Afterwards, my mother asked me who they were. “I have absolutely no idea.” They clearly knew me though.

Chiplets

Another one of my portmanteau’s.

We’d gone into town on a particularly sunny Sunday. Megan had heard of a place to get a really good hot chocolate. It was pretty awesome hot chocolate, by the way. It’s a place called Scopa on the corner of Ghuznee and Cuba Street. I recommend it. I’m told they do amazing pizza too, so give that a try.

Anyway, we got our hot chocolate, and I began greedily chugging it down. It was really thick and chocolatey. I ended up with chocolate all over my lips and tried to tell Megan this, because why not. I tried to say “I have chocolate all over my lips” but what came out was “I have chiplets.”
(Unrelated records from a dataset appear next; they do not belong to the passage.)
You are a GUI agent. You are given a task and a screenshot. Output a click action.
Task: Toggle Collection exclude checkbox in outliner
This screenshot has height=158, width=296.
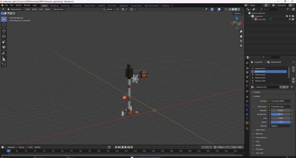pyautogui.click(x=287, y=16)
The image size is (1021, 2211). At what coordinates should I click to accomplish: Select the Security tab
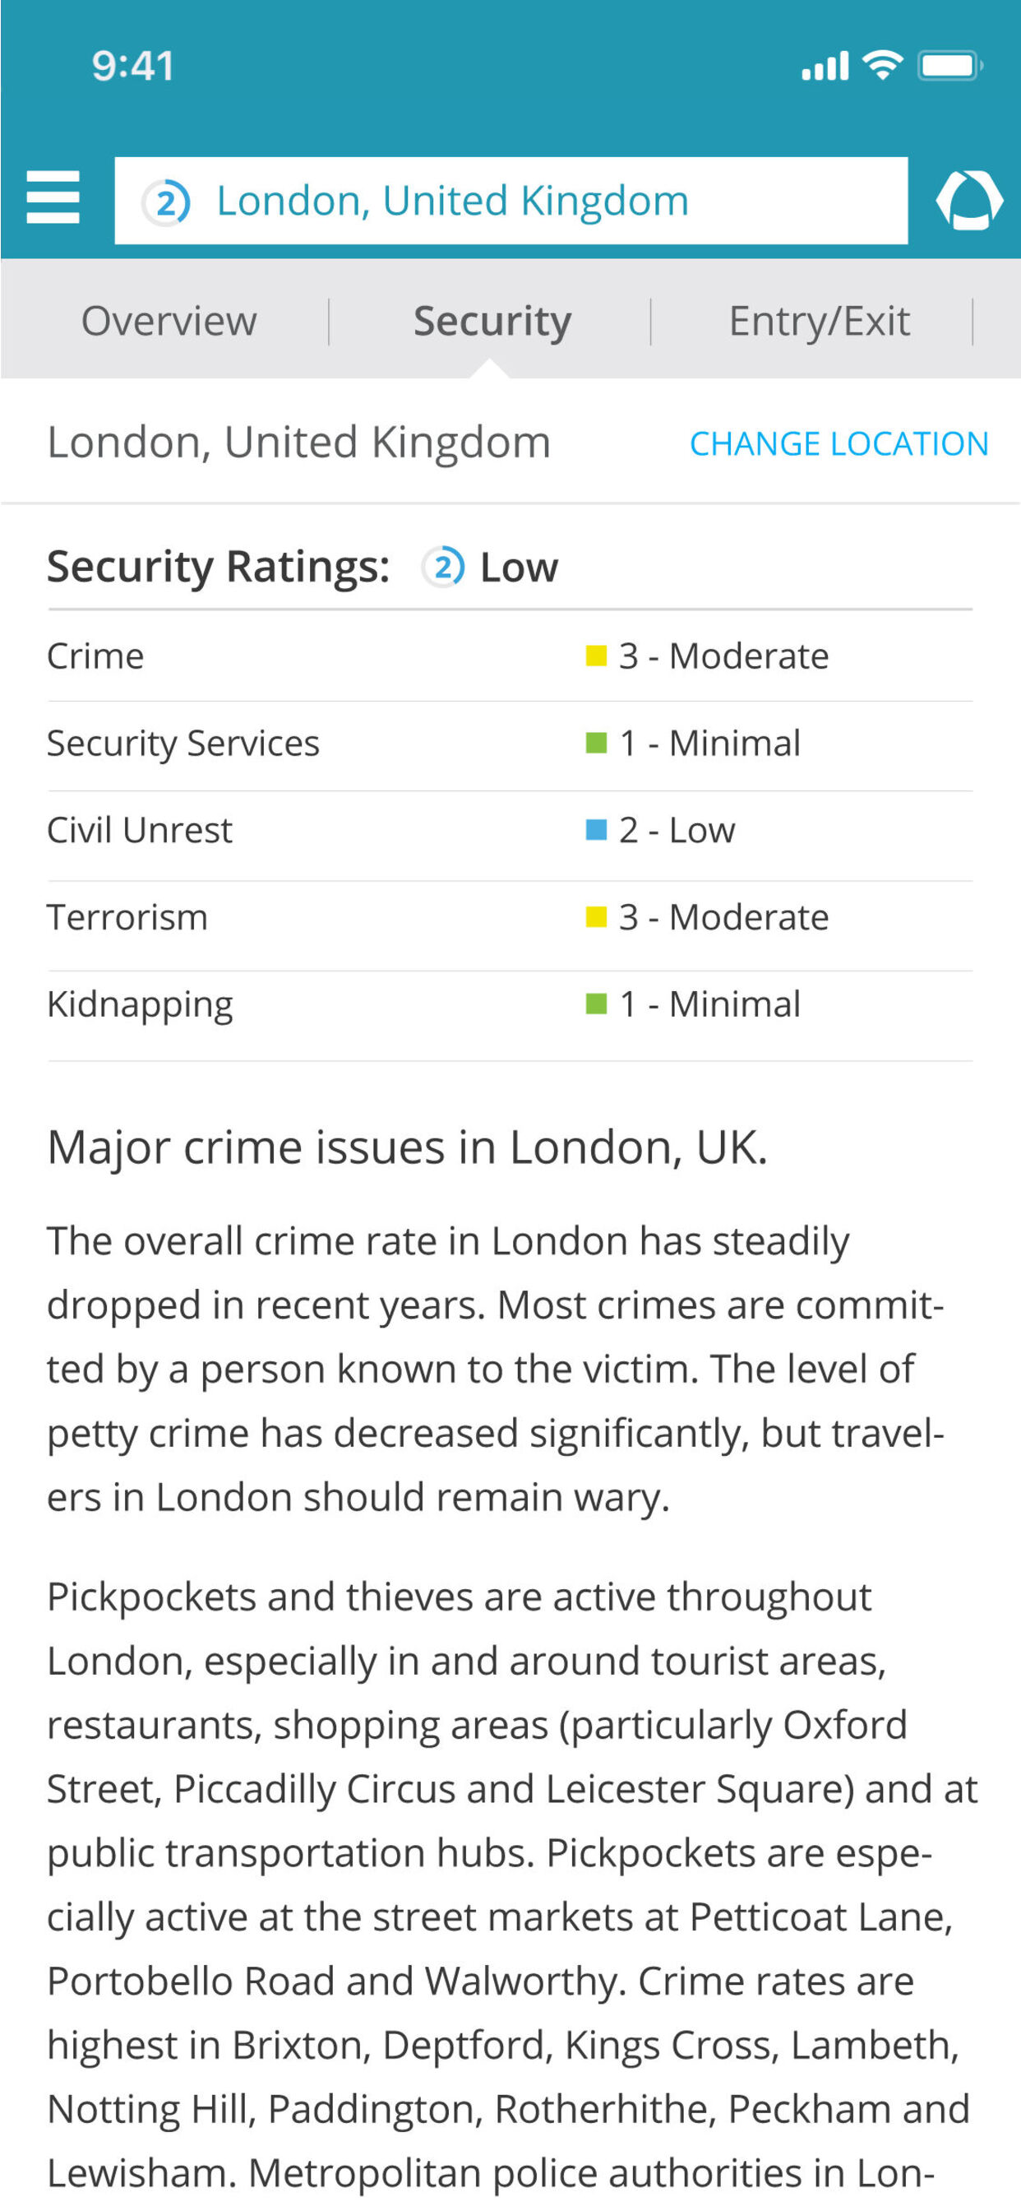tap(492, 321)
Naturally, she had no idea what I was talking about, and I had to explain what I meant.

These events can be quite frustrating.

Weird Shorts

If you’ve read the about page or my introductory post, you’ll already know about this one, but here’s the full story.

So I was really tired. I don’t remember why, but it’s possible I was just up too late. I’m talking to Megan, and I’d just said something strange. In way of explanation, I tried to explain to her that when I get tired, I tend to come up with some really weird thoughts. I wanted to phrase this as “I think weird shit” or “I think weird thoughts.” I left it too long to decide and what actually came out was “I think weird shorts…”

Cue laughter. This was only about a month ago, but it’s already looking like it’s going to become a recurring gag.

It’s called a portmanteau. Combining two words to come up with a brand new one. I’m not sure if it’s common for people to do this by accident, but I do it a lot.